Citing a New York Times piece, I wrote in my column on the fiscal cliff tax breaks: “Perhaps the biggest patron of the active financing exception is Obama-friendly GE. When the company paid $0 in U.S. corporate income tax on $5.1 billion in U.S. profits in 2011, this exception was a major reason.”

GE sent me an email objecting to the way I wrote things.
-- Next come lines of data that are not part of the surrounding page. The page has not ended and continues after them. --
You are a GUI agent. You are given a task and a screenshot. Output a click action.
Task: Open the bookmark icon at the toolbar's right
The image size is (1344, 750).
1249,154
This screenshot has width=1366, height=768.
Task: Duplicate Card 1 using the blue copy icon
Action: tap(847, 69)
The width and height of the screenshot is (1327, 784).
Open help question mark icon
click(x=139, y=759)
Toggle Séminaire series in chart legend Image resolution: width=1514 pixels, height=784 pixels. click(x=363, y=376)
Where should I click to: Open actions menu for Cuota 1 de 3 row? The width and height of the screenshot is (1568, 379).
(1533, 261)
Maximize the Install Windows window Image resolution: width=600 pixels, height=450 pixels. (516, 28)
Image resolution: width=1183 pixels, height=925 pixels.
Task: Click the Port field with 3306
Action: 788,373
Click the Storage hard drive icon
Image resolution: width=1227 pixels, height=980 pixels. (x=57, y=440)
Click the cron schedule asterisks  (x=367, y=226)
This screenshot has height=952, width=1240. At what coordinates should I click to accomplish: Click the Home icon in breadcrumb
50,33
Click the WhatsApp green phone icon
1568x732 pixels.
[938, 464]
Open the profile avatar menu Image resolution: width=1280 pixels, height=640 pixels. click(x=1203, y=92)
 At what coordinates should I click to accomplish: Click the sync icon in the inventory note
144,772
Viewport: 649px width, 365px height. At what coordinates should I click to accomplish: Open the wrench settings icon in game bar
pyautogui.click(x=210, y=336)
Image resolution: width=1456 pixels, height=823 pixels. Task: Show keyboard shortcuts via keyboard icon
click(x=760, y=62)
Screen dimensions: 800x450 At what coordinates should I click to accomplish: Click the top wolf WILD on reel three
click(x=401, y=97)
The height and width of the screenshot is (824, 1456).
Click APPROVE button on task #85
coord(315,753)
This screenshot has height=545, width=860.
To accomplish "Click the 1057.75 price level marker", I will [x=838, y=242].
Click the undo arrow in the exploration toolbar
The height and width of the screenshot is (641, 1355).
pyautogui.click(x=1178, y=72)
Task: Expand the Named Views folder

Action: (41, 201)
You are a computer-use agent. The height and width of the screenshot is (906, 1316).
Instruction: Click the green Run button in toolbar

I don’t think I got anything wrong, and GE still doesn’t say if it had U.S. corporate income tax liability for tax year 2010, but for the sake of thoroughness, here’s GE’s email:


Re your article today: you write “When the company paid $0 in U.S. corporate income tax on $5.1 billion in U.S. profits in 2011” . I know you’re referring to the NYT article from 2011. First, that article was talking about taxes paid on 2010 profits, not 2011. More importantly, as we’ve said many times before, GE in fact paid $1 billion in federal, state and local taxes in the U.S. for 2010. GE’s tax rate for 2010 was low because we lost $32 billion in our financial business during the global financial crisis. That tax rate increased to 29% in 2011 as our financial business recovered.

Finally, the active financing exemption has broad bi-partisan support, and is not a “loophole.” Lawmakers and respected third-party experts agree that these rules should be a permanent feature of the tax code. Without these rules US financial services companies would face a significant competitive disadvantage in overseas markets.  Also these rules enable US manufacturers to make more products and create more US jobs by allowing for competitive financing of US exports.